Re: [css-text] word-break for Korean from Florian Rivoal on 2015-03-05 (www-style@w3.org from March 2015)

From: Florian Rivoal <florian@rivoal.net>
Date: Thu, 5 Mar 2015 11:17:50 +0100
To: Koji Ishii <kojiishi@gmail.com>
Cc: Asmus Freytag <asmusf@ix.netcom.com>, "Jungshik SHIN (신정식)" <jshin1987+w3@gmail.com>, www-style list <www-style@w3.org>, www International <www-international@w3.org>
Message-Id: <D497DDD1-504B-4A10-A412-C5BB589D7FA7@rivoal.net>

> On 05 Mar 2015, at 06:41, Koji Ishii <kojiishi@gmail.com> wrote:
> 
> Maybe the better approach is to have lang="auto", and do the content
> sniffing; e.g., if the paragraph contains a Hangul character, consider
> it a Korean, and enable lang(ko) selector?

Interesting idea, which could be useful not only for language dependent text-formatting, but also for spell checkers.

For it to be useful though, you would definitely need more sophisticated heuristics than switching to Korean if there is one or more hangul. Maybe languages share the same characters, so you'll need dictionaries, and in case of contradictory information (hangul and hiragana, English and Spanish words...) decide one way or the other.

But it's certainly doable, as you can easily check by playing around with google translate's language auto-detection.

But we don't want to encourage people to use this instead of tagging their documents, even if we add this, it certainly shouldn't be the default, we may want to restrict its use to contexts where the user is entering the text (form controls, contenteditable).

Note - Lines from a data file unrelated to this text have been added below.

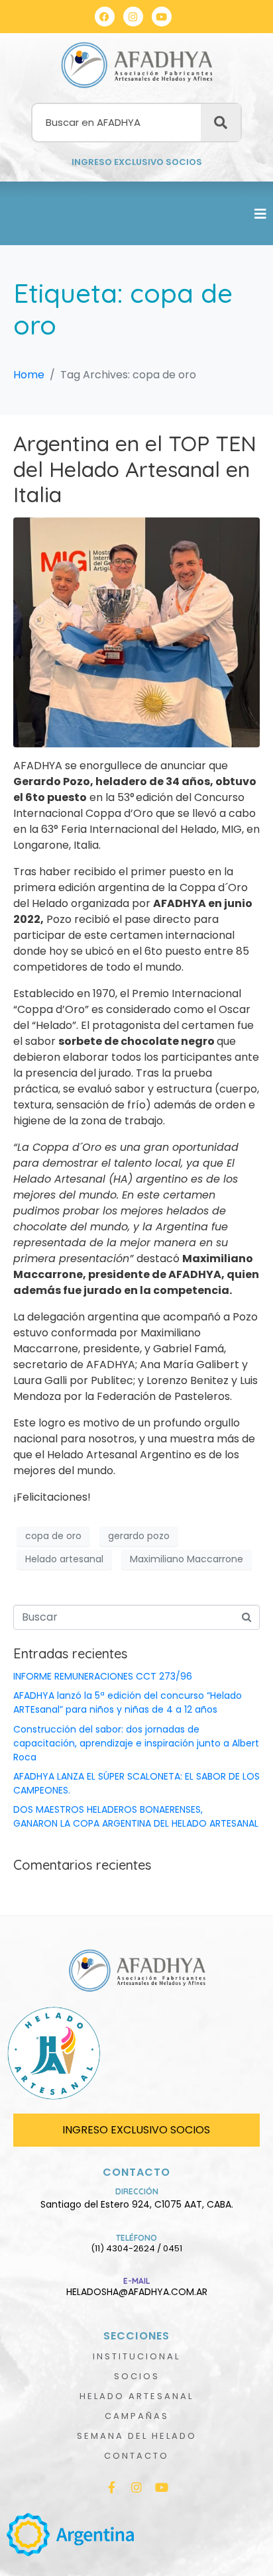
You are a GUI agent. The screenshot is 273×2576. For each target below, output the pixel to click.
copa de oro (53, 1535)
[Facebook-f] (111, 2487)
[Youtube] (162, 17)
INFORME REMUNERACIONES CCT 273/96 (102, 1676)
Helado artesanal (64, 1559)
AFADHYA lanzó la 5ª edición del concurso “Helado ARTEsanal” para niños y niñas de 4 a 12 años (127, 1702)
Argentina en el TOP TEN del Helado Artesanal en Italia (134, 469)
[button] (260, 214)
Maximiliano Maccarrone (186, 1559)
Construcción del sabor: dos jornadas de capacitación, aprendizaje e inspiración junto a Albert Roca (136, 1743)
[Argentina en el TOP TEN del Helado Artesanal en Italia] (136, 631)
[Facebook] (105, 17)
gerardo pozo (139, 1535)
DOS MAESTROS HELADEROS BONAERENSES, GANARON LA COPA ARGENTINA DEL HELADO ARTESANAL (135, 1816)
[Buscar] (221, 122)
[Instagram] (133, 17)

Arguably, this could be done by piece of author-provided javascript, besides the fact that making this work reliably and for many languages is beyond the reach of most authors (but they can use a third party service, so that's not a blocker), this is probably something where you'd want consistency across websites, especially as it ties to spellchecking.

 - Florian

Received on Thursday, 5 March 2015 10:18:15 UTC